Please transcribe every entry below exactly as written.

::: DATA SUPPLIED :::

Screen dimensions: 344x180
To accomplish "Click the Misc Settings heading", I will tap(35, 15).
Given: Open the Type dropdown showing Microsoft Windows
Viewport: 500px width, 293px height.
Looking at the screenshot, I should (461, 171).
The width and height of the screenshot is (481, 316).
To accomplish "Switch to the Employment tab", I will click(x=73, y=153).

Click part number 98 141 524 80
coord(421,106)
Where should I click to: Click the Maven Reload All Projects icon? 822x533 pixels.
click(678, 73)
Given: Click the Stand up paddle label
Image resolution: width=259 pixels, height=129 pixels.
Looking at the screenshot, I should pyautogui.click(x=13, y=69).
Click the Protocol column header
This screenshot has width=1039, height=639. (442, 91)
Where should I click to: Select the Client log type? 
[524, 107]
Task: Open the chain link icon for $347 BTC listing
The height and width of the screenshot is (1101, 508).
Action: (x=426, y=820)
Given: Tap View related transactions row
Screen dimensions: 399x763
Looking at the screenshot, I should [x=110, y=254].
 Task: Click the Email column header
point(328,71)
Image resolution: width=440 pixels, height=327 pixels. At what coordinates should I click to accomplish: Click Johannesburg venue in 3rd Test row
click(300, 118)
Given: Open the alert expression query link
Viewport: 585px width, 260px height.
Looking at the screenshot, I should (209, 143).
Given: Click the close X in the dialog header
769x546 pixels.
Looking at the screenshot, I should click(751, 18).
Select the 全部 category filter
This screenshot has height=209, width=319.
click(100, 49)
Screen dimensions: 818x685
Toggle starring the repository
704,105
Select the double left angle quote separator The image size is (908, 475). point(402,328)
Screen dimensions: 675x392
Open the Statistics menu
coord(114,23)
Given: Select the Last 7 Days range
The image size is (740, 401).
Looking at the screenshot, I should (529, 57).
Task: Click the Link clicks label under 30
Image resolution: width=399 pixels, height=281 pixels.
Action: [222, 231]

:::

OUTPUT FOR THIS TASK:
Screen dimensions: 344x180
To accomplish "Click the Misc Settings heading", I will tap(35, 15).
Given: Open the Type dropdown showing Microsoft Windows
Viewport: 500px width, 293px height.
Looking at the screenshot, I should (461, 171).
The width and height of the screenshot is (481, 316).
To accomplish "Switch to the Employment tab", I will click(x=73, y=153).

Click part number 98 141 524 80
coord(421,106)
Where should I click to: Click the Maven Reload All Projects icon? 822x533 pixels.
click(678, 73)
Given: Click the Stand up paddle label
Image resolution: width=259 pixels, height=129 pixels.
Looking at the screenshot, I should pyautogui.click(x=13, y=69).
Click the Protocol column header
This screenshot has width=1039, height=639. (442, 91)
Where should I click to: Select the Client log type? 
[524, 107]
Task: Open the chain link icon for $347 BTC listing
The height and width of the screenshot is (1101, 508).
Action: (x=426, y=820)
Given: Tap View related transactions row
Screen dimensions: 399x763
Looking at the screenshot, I should [x=110, y=254].
 Task: Click the Email column header
point(328,71)
Image resolution: width=440 pixels, height=327 pixels. At what coordinates should I click to accomplish: Click Johannesburg venue in 3rd Test row
click(300, 118)
Given: Open the alert expression query link
Viewport: 585px width, 260px height.
Looking at the screenshot, I should (209, 143).
Given: Click the close X in the dialog header
769x546 pixels.
Looking at the screenshot, I should click(751, 18).
Select the 全部 category filter
This screenshot has height=209, width=319.
click(100, 49)
Screen dimensions: 818x685
Toggle starring the repository
704,105
Select the double left angle quote separator The image size is (908, 475). point(402,328)
Screen dimensions: 675x392
Open the Statistics menu
coord(114,23)
Given: Select the Last 7 Days range
The image size is (740, 401).
Looking at the screenshot, I should (529, 57).
Task: Click the Link clicks label under 30
Image resolution: width=399 pixels, height=281 pixels.
Action: [222, 231]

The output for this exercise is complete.